Cerebral Amyloid Angiopathy: Diagnostic Clarification via Biopsy and Amyloid Staining after Intracranial Hematoma Evacuation
Valeria Fagundo1, Nicole Platti1, Alena Makarova1, Lorraine Bermudez Rivera2, David Rose1
1University of South Florida, 2University of Central Florida
Objective:
To highlight the diagnostic utility and treatment implications of amyloid staining for patients with intracerebral hemorrhage (ICH) undergoing surgical evacuation.
Background:
Cerebral amyloid angiopathy (CAA) is a degenerative disorder characterized by the deposition of β-amyloid peptide in the cortical and leptomeningeal arteries and capillaries. The incidence of CAA increases with age, accounting for 5–20% of non-traumatic spontaneous ICH in the elderly.

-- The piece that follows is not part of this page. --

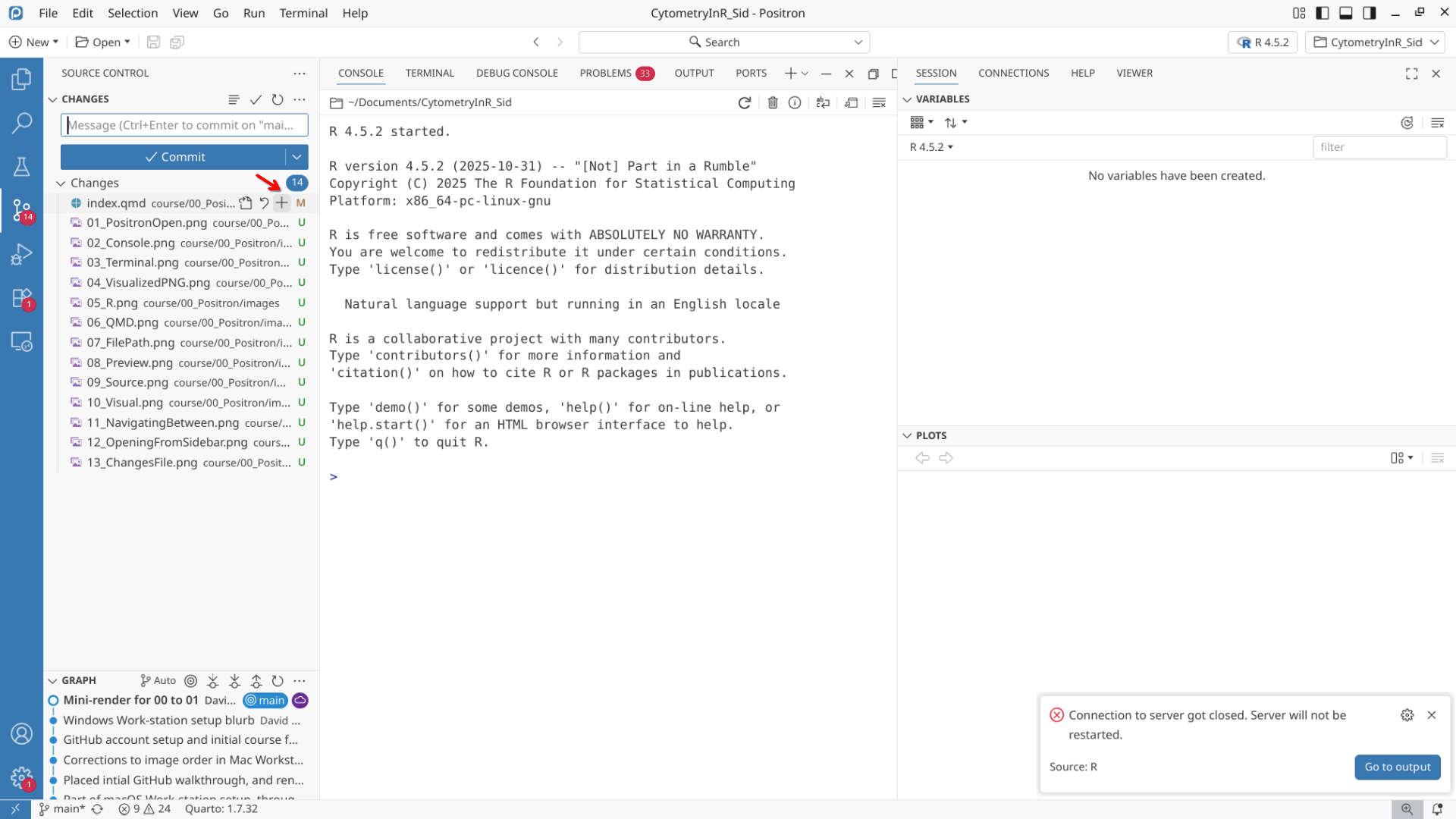
Task: Open the Selection menu
Action: [x=132, y=13]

Diagnosing CAA is essential for assessing the risk of ICH recurrence. It is also necessary for guiding treatment decisions, as the use of anticoagulation, thrombolytics, and antiplatelets increase the risk of hemorrhage in vulnerable vessels. According to the Boston criteria, a definite diagnosis of CAA-related ICH requires evidence of lobar or cortico-subcortical hemorrhage and consistent pathology on postmortem examination. A diagnosis of probable CAA with supporting pathology can be made with a biopsy of the hematoma or cerebral cortex.
Design/Methods:
Case report
Results:
We report a case of a woman in her 80s with 12-18 months of memory loss presenting as a stroke alert for acute encephalopathy and global aphasia. NIH Stroke Scale was 10. CT head showed large left temporal lobar hemorrhage with midline shift. Blood pressure was mildly elevated at 140s-160s/50s-70s. She was not using antiplatelet medications or anticoagulants. There were no microhemorrhages or definitive superficial siderosis on MRI SWI sequencing. Due to clinical worsening, the patient underwent hemi-craniotomy with hematoma evacuation, and specimens were sent for pathology review. A Congo red stain was positive for amyloid deposition in the blood vessel walls.
Conclusions:
In cases of lobar hemorrhage requiring hematoma evacuation, biopsy with amyloid staining can provide diagnostic clarity and guide further management. This is especially useful in situations of competing etiologies like hypertension and when neuroimaging does not have additional supportive features of CAA.